Rainfall is highest in the south–eastern part of the basin about 1200–1400 mm in the steep upper catchments areas, decreasing with altitude to 800–1000 mm in the middle part of the catchment which has undulating topography, whereas the lower parts of the catchments south-west of Iringa only receive about 700 mm. The rainfall is unimodal. Rain normally starts in November/December and ends in April/May. In the upper catchment areas rainy season often continues into the beginning of June for example in 1994 the rainy season finished in Iringa by mid-April whereas it was still raining in the upper part of the basin until the beginning of June.

2.5. Land use and farms

Most of the population in this catchment depends on agricultural production, and the farming systems which evolved in this zone are predominantly smallholder with the average cultivated area varying from 1 to 2 ha per household. Large-scale farming is limited a few numbers of individuals and companies (often parastatals). Maize is the dominant crop in most of the smallholder farming systems. Maize is grown in mixtures most often beans but intercropping with sunflower and cowpeas are also common. Peas are very important crop and are often grown at the beginning of the dry season and are most often grown on broad ridges. Sorghum and millet are also grown, but the production is very minor compared to maize even in the drier areas where, the more drought resistant sorghum would be more appropriate than maize which is much more water demanding. In the area potatoes are an important crop where transport facilities are good they are often grown as a cash crop. The area under cultivation varies considerably within the zone approximately 25–75% with the highest land use pressure in the area around Iringa, where there has been severe overutilization of the land resources which has led to severe erosion.


3. Methodology

The gauging station 1 ka31 (Little Ruaha at Mawande) was used for SWAT2009 model calibration for the period 1971–1979. Daily stream flow data from this station were checked for quality, and this involved the identification of errors from suspicious extreme values. Figure 3 illustrates the percentage of available data points, missing data points, and removed data points. Six percent (6%) of the data was deleted from the time series, and 2% of the data was missing. Therefore only 92% of the record was used for the calibration method. Both manual and automatic calibration approaches were used for this study. The pre-calibration parameter sensitivity analysis was performed to identify parameters that are expected to have a strong influence on the model simulation results.

Figure 3.

Summary of the screened daily stream flow data used in this study.

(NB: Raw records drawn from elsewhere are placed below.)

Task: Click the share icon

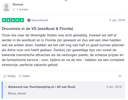Action: coord(20,76)
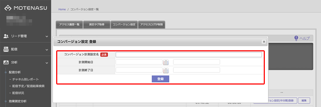321x107 pixels.
Task: Select チャネル別レポート in the sidebar
Action: click(x=25, y=79)
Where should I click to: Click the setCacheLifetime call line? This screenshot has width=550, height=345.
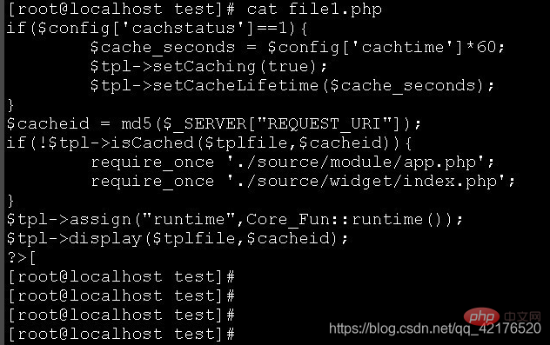point(292,86)
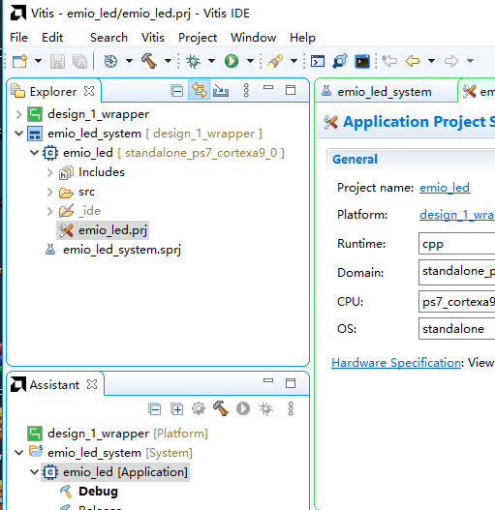
Task: Select emio_led_system.sprj in Explorer
Action: [x=122, y=250]
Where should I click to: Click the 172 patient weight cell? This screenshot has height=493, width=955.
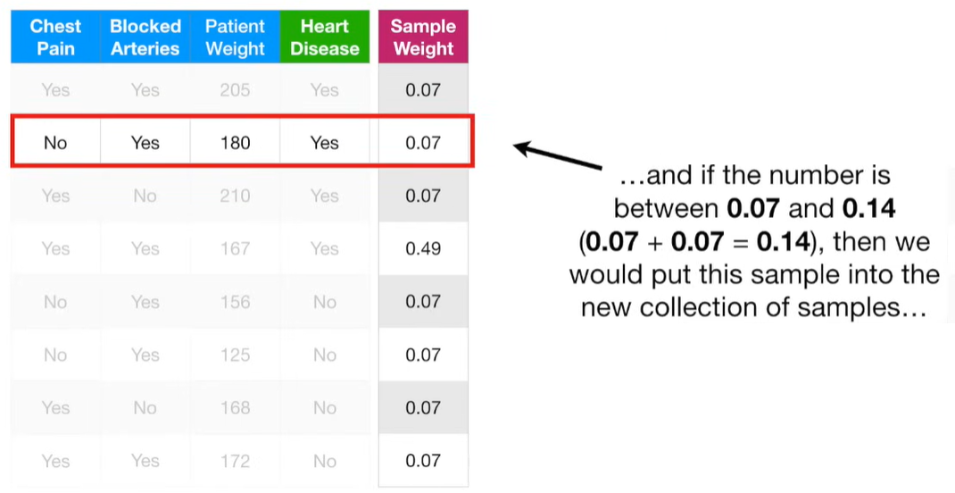pos(235,461)
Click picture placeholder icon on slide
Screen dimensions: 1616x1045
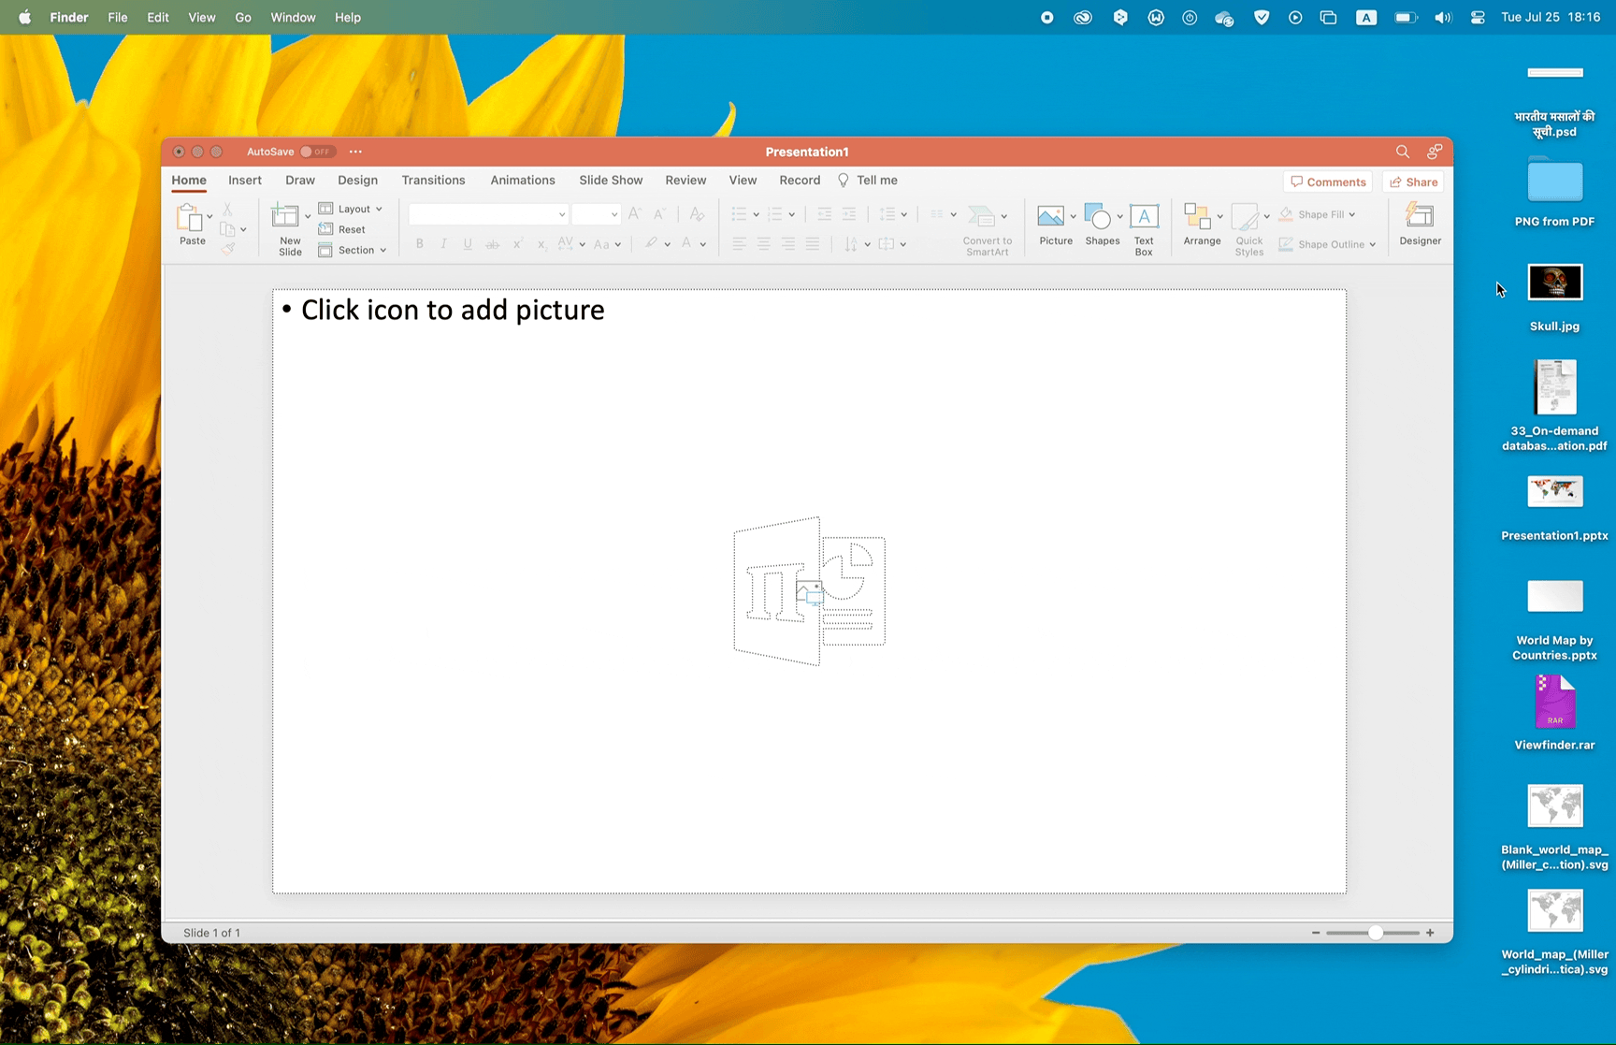[x=809, y=592]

In this study, the Sequential uncertainty fitting (SUFI-2) approach was combined with SWAT to quantify parameter uncertainty of the stream flow simulations for the Little Ruaha River (5195 km2). The SWAT2009 model was setup for the whole GRR basin but the analysis presented here is based on one major tributary only. The hydrological response units (HRU) were characterized using the dominant land use, soil, and slope to keep the complexity of the analysis to a practical limit for the uncertainty propagation. Daily stream flow data from this station were checked for quality, and this involved the identification of errors from unexplained extreme value.

3.1. Sensitivity analysis

Sensitivity analysis allows for the identification of model parameters that exert a strong influence on the model output, thus largely controlling the behavior of the simulation process. In this study, a sensitivity analysis was carried out using the Latin Hypercube One-factor At a Time (LH-OAT) algorithm [8, 14]. The Sensitivity analysis minimizes the number of parameters to be used in the calibration step. The Latin Hypercube simulation is based on a Monte Carlo approach with stratified sampling. The results of the sensitivity analysis are parameters arranged in ranks, where the parameter with a maximum effect obtains rank 1, and parameter with a minimum effect obtains the rank which corresponds to the number of all analyzed parameters. The parameter that has a global rank 1 is categorized as “very important,” rank 2–7 as “important,” rank 8–27 “slightly important” and rank 28 as “not important” [14].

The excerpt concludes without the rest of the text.